__Problem description__
Every line containing the word "pixels" is to be copied from the data below.

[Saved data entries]
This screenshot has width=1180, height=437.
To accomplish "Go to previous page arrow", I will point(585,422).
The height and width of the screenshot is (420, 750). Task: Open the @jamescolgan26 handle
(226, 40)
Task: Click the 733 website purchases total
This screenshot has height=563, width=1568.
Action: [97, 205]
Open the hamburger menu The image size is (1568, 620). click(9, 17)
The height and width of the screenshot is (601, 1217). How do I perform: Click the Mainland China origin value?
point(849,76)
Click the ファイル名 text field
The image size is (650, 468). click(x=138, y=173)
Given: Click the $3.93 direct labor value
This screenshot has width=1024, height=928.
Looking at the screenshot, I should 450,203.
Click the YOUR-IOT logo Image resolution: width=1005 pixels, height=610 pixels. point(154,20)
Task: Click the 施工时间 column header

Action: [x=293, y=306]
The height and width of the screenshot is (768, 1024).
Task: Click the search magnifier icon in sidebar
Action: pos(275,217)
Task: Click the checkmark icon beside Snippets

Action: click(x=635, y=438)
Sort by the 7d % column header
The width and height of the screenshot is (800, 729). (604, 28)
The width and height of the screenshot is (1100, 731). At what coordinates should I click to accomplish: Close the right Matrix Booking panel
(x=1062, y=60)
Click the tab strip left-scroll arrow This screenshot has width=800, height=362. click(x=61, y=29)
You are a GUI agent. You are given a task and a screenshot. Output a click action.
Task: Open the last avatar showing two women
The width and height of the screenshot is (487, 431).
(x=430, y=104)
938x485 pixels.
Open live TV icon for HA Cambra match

__Answer space__
Click the YOUR-IOT logo Image resolution: width=1005 pixels, height=610 pixels. point(154,20)
938x485 pixels.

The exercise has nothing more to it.